*The data*:
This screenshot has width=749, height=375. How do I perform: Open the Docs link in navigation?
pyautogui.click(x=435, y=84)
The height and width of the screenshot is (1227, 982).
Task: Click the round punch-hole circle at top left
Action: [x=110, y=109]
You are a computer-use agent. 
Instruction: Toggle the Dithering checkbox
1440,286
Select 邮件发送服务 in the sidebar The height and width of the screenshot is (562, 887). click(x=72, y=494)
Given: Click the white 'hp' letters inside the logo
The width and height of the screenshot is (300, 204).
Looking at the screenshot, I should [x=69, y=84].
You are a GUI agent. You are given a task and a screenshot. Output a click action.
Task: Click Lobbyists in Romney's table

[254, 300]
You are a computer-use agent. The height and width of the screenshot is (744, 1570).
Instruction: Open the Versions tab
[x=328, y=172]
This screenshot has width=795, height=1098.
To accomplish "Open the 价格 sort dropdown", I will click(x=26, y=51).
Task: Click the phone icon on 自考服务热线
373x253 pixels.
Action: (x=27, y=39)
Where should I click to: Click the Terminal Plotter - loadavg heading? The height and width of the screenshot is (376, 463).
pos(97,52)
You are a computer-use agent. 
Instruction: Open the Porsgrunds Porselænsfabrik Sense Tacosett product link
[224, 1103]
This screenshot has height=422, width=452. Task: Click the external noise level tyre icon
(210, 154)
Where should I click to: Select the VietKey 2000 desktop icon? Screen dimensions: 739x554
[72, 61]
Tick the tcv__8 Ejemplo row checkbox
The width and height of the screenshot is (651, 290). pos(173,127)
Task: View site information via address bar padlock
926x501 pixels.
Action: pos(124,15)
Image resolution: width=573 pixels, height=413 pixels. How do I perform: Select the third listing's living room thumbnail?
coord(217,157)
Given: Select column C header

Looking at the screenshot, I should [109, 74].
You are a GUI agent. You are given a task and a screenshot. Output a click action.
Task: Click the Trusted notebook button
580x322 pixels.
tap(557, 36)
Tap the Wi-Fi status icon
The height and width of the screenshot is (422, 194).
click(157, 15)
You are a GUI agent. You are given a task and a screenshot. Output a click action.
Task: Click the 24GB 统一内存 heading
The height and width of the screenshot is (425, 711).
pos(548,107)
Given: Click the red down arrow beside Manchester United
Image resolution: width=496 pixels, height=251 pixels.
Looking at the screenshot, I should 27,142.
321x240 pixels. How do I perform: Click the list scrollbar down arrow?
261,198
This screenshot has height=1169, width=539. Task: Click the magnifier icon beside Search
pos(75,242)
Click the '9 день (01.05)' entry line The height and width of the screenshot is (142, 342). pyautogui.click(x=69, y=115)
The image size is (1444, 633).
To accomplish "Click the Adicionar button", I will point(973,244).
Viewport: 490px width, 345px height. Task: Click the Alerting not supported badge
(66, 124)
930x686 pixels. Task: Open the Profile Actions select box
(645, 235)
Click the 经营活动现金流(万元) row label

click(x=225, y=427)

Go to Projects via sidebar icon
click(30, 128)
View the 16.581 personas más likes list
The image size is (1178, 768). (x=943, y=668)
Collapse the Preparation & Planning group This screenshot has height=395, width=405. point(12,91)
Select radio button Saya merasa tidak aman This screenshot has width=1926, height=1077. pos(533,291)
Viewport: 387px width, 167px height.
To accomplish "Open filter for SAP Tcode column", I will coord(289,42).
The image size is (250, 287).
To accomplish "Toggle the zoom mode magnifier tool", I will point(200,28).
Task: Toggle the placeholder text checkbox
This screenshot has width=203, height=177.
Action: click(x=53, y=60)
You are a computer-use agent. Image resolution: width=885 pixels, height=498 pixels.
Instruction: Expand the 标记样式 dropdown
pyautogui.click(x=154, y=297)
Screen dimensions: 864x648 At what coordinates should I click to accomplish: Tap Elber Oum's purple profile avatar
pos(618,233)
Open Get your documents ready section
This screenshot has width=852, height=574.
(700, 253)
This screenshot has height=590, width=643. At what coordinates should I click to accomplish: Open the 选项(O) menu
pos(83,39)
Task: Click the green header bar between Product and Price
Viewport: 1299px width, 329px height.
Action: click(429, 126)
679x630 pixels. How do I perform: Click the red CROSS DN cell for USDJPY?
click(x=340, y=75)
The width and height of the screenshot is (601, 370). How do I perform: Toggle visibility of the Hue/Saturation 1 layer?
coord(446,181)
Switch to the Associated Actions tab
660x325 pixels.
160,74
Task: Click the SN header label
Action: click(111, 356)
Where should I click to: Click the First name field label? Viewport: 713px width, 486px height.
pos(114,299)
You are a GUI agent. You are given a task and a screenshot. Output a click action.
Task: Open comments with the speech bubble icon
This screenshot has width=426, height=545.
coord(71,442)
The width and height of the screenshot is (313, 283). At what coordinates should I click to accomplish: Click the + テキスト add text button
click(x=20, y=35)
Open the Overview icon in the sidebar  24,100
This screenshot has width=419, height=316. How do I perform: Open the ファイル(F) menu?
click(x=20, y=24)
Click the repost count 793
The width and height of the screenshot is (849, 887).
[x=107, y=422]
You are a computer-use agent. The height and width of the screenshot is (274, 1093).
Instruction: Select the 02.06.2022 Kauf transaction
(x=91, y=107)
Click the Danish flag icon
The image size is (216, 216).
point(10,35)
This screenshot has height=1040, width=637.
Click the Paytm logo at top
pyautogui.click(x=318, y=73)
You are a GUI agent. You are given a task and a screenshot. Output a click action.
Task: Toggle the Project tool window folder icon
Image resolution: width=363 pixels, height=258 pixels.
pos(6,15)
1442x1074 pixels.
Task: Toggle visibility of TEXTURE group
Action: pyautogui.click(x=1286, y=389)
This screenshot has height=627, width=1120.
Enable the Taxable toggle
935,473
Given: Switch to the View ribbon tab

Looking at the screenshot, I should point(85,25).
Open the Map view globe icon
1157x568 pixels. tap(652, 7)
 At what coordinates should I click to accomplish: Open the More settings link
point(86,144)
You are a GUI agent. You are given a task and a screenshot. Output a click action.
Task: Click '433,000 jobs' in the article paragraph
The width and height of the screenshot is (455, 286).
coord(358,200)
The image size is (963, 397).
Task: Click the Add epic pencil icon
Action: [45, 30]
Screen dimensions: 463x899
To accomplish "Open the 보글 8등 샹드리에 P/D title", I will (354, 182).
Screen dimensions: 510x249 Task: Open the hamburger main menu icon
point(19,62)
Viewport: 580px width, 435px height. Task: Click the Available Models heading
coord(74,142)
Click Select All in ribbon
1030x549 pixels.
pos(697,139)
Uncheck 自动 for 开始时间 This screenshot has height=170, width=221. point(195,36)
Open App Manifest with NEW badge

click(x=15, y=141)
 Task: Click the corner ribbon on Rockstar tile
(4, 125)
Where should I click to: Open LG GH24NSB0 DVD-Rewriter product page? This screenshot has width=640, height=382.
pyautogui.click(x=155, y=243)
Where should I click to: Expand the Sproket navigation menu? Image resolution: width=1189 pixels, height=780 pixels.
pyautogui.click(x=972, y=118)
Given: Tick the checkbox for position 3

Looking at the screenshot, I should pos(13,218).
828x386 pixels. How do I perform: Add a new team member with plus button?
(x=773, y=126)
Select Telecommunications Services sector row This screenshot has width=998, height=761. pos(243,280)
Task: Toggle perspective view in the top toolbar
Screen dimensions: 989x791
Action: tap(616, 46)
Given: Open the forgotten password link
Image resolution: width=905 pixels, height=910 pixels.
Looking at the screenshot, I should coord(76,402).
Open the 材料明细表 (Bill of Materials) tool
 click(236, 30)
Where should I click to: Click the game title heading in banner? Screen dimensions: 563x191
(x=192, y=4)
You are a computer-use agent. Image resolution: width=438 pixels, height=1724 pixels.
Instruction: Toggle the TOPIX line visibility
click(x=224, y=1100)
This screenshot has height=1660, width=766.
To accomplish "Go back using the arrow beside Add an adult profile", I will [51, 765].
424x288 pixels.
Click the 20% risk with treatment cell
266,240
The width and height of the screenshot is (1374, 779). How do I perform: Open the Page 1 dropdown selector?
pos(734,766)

*Assignment*:
Report how many lines in the material contain "computer". Write the number and stop.

*Answer to this task*:
6